- [Textauszug]
────────────────────

Olympiakos Piräus - KRC Genk

15 der letzten 20 Meisterpokale Griechenlands gingen in die Hände von Olympiakos. Und zumindest von aussen wirkt der Rekordmeister mit seinen prall gefüllten Vitrinen im Innern der modernen Haupttribüne denn auch glanzvoller und weniger verrucht als seine beiden Athener Kontrahenten Panathinaikos und AEK.

Dabei ist Piräus nicht etwa ein schmucker Ort am Mittelmeer, sondern ein hektisches Industriezentrum mit dem fünftgrössten Hafen Europas. Längst ist die Stadt mit Athen zusammengeschmolzen und per Metro aus dessen Zentrum in einer Viertelstunde zu erreichen. Immerhin liegt mit «Mikrolimano» ein schönes Hafenbecken unweit vom Karaiskakis-Stadion, an dessen Promenade zahlreiche Olympiakos-Fans die Zeit vor dem Spiel zum gemeinsamen Nachtessen nutzen.

────────────────────

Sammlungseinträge
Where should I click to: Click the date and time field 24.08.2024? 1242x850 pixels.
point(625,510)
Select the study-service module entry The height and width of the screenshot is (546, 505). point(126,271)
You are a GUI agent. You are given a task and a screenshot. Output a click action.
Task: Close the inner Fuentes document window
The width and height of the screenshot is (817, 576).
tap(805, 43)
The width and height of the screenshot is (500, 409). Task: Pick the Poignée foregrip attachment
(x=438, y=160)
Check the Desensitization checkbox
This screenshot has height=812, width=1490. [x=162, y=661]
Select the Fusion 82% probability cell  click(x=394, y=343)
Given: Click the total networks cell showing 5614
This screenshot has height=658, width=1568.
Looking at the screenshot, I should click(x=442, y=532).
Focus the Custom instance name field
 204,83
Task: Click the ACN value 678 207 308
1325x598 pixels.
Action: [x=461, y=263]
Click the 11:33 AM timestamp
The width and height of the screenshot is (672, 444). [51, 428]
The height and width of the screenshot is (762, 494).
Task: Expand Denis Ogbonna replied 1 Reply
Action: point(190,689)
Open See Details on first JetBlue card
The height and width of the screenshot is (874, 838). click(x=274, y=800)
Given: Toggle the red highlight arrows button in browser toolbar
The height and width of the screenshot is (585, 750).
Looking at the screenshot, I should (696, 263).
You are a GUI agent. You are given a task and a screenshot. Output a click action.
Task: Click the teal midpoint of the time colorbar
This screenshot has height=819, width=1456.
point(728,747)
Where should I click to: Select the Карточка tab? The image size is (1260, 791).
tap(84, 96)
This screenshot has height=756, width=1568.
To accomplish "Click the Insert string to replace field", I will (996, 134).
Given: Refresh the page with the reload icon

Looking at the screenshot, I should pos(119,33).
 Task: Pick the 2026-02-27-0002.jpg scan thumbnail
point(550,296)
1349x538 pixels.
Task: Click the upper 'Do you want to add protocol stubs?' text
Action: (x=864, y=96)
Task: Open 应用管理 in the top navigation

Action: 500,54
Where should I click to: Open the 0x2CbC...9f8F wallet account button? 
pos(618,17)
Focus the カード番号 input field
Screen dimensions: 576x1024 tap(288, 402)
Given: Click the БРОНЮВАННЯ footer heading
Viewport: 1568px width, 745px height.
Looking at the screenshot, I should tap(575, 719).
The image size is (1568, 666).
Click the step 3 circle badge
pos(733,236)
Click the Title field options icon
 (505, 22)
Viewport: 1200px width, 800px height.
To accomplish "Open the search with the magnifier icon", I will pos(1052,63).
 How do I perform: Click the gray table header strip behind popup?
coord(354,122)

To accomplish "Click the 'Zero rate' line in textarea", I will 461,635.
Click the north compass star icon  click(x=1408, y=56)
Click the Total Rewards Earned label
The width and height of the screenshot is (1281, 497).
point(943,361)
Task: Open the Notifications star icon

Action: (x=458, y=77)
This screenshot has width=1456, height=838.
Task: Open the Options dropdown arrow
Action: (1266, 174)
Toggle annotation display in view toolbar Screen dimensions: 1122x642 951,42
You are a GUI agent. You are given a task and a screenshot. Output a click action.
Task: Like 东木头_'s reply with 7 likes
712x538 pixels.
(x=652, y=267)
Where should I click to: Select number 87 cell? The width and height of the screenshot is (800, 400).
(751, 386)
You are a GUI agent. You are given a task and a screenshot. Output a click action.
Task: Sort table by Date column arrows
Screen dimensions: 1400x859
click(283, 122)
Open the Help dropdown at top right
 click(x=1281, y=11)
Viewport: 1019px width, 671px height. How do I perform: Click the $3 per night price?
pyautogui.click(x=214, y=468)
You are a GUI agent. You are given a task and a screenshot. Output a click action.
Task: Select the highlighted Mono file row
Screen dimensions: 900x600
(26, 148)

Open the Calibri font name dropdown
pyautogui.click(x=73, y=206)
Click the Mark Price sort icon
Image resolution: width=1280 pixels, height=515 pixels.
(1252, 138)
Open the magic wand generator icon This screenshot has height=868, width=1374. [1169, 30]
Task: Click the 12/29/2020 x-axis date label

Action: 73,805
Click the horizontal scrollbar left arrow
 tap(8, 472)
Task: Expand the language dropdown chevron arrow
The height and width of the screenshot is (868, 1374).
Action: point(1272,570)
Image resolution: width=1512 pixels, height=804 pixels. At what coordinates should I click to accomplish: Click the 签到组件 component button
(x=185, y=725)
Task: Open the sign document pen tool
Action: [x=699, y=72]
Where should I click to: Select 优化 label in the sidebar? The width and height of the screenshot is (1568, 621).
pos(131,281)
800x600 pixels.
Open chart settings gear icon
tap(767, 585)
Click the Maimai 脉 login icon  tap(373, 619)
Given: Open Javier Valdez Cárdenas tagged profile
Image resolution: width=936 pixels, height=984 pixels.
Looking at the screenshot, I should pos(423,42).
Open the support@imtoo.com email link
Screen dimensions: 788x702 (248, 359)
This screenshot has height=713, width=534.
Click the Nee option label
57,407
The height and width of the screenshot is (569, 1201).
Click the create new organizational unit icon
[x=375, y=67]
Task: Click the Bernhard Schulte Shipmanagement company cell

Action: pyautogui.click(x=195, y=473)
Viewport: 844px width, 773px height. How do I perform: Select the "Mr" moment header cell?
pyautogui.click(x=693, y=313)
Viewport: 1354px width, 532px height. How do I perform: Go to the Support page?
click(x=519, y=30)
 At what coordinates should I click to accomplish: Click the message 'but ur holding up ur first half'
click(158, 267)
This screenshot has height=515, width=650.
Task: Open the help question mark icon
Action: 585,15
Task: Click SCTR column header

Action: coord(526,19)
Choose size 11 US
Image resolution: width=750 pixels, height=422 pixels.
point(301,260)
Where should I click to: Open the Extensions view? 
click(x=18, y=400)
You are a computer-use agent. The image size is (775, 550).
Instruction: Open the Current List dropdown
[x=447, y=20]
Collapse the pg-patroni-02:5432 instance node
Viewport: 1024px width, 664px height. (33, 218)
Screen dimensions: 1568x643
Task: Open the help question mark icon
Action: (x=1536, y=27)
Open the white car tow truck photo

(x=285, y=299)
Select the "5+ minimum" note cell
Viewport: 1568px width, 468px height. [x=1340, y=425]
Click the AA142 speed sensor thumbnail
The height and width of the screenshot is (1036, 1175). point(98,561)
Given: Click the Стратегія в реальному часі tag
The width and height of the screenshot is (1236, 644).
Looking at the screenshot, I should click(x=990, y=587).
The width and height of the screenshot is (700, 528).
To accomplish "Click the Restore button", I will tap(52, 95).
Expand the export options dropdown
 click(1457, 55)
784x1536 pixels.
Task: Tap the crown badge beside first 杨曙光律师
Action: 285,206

────────────────────

Greife den Text über Olympiakos Piräus auf und schreibe ihn im Anschluss an seinen letzten Satz weiter. Die Sammlungseinträge sind eigenständiges Material und gehören nicht zum Text.

Dies bot sich angesichts der Anstosszeit um 22 Uhr auch an. Aufgrund langer Nachspielzeiten erstreckte sich die Partie prompt über zwei Tage, entschieden war sie – zumindest resultattechnisch – aber bereits nach 22 Sekunden. Gleich der erste Angriff der Hausherren war von Erfolg gekrönt gewesen, danach blieb Olympiakos im Hinspiel der 3. Qualifikationsrunde zur Europa League vieles schuldig – allen voran auf den Rängen. Trotz dem frühen 1:0 und einem mit 24’123 Zuschauern gut gefüllten Stadion schien die rot-weisse Fanszene um das «Gate 7» nicht sonderlich motiviert. Zwar erreichten die Gesänge der Freunde der berüchtigten Gruppen «Delije» (Roter Stern Belgrad) und «Fratria» (Spartak Moskau) Lautstärken, die Stimmungsliebhaber in vielen Stadien Westeuropas vergeblich suchen, doch ebenso oft gab es minutenlange Durchhänger; besonders in der wichtigen Schlussphase, in der Genk beinahe noch den Ausgleich erzielt hätte.

Eine Frage wollte ich zum Ende meiner Athen-Reise nicht unbeantwortet lassen und wandte mich deshalb nach Abpfiff an einen Fotografen, den ich tags zuvor bereits am Spielfeldrand bei Panathinaikos gesehen hatte. Auf mein Erkunden hin, wer denn jetzt im Dreieck um AEK, PAO und Olympiakos der jeweilige Erzrivale des anderen sei, entgegnete er nur trocken: «Hier hasst jeder jeden.»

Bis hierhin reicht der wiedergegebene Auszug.